▸ Given exercise:
Rewrite the listing lines from the line with "Viewport: 1024px width, 537px height." to the line with "Action: (x=856, y=394)", putting "console" in place of "terminal" and keeping everything else the same.

▸ Data shown:
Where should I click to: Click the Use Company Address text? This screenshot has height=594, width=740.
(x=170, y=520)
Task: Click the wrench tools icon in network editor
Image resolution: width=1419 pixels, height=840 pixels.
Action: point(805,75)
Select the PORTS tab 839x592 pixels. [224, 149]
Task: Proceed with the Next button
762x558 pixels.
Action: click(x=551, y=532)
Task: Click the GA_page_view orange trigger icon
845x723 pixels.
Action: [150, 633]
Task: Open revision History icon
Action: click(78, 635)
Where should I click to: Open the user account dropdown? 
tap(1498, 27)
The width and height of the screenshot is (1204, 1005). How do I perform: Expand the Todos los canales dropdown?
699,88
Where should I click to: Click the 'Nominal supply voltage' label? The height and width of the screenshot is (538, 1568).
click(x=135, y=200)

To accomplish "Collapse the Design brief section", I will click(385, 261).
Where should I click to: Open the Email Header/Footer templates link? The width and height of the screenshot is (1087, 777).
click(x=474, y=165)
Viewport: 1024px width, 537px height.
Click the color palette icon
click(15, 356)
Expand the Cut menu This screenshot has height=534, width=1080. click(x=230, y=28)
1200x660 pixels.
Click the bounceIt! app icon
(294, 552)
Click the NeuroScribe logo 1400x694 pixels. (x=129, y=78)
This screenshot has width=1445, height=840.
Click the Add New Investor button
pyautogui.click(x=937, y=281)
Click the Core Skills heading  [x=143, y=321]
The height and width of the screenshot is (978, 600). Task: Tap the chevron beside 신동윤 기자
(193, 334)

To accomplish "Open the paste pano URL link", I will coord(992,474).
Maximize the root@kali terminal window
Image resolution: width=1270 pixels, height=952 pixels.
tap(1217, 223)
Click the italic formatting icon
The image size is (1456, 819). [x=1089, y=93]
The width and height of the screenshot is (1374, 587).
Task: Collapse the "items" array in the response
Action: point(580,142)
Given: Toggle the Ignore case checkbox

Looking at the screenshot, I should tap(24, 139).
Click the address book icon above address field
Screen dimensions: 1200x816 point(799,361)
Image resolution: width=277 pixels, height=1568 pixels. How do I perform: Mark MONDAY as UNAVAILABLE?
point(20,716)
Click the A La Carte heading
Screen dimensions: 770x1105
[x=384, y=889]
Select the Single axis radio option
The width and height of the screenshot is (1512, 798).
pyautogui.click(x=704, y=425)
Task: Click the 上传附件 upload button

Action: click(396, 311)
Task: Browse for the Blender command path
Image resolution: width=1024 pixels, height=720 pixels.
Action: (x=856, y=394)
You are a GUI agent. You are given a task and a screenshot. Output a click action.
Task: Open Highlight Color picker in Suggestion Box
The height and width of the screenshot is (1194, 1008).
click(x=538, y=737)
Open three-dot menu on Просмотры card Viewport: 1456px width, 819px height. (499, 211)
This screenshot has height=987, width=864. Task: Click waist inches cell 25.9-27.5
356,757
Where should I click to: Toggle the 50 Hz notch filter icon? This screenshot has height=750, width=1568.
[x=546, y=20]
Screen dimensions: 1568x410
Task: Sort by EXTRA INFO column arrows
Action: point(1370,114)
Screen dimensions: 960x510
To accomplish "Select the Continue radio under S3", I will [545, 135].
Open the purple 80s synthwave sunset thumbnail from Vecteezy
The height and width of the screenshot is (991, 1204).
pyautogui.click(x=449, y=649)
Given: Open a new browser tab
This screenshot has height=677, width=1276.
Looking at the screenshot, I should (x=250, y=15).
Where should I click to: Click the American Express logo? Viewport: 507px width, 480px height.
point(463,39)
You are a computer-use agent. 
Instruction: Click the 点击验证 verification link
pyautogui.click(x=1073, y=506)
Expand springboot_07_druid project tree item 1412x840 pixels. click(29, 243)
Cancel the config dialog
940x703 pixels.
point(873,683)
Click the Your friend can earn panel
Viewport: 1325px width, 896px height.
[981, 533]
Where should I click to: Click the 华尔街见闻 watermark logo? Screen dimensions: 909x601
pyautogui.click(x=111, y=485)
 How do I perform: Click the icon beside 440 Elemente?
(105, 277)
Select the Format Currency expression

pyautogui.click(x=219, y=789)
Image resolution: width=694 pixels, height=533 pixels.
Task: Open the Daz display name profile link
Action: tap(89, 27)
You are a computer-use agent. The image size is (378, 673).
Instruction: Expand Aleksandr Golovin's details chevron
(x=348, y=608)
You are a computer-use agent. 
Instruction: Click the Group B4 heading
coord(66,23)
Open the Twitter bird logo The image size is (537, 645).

▸ Exercise answer:
Viewport: 1024px width, 537px height.
Click the color palette icon
click(15, 356)
Expand the Cut menu This screenshot has height=534, width=1080. click(x=230, y=28)
1200x660 pixels.
Click the bounceIt! app icon
(294, 552)
Click the NeuroScribe logo 1400x694 pixels. (x=129, y=78)
This screenshot has width=1445, height=840.
Click the Add New Investor button
pyautogui.click(x=937, y=281)
Click the Core Skills heading  [x=143, y=321]
The height and width of the screenshot is (978, 600). Task: Tap the chevron beside 신동윤 기자
(193, 334)

To accomplish "Open the paste pano URL link", I will coord(992,474).
Maximize the root@kali console window
Image resolution: width=1270 pixels, height=952 pixels.
tap(1217, 223)
Click the italic formatting icon
The image size is (1456, 819). [x=1089, y=93]
The width and height of the screenshot is (1374, 587).
Task: Collapse the "items" array in the response
Action: point(580,142)
Given: Toggle the Ignore case checkbox

Looking at the screenshot, I should tap(24, 139).
Click the address book icon above address field
Screen dimensions: 1200x816 point(799,361)
Image resolution: width=277 pixels, height=1568 pixels. How do I perform: Mark MONDAY as UNAVAILABLE?
point(20,716)
Click the A La Carte heading
Screen dimensions: 770x1105
[x=384, y=889]
Select the Single axis radio option
The width and height of the screenshot is (1512, 798).
pyautogui.click(x=704, y=425)
Task: Click the 上传附件 upload button

Action: click(396, 311)
Task: Browse for the Blender command path
Image resolution: width=1024 pixels, height=720 pixels.
Action: (x=856, y=394)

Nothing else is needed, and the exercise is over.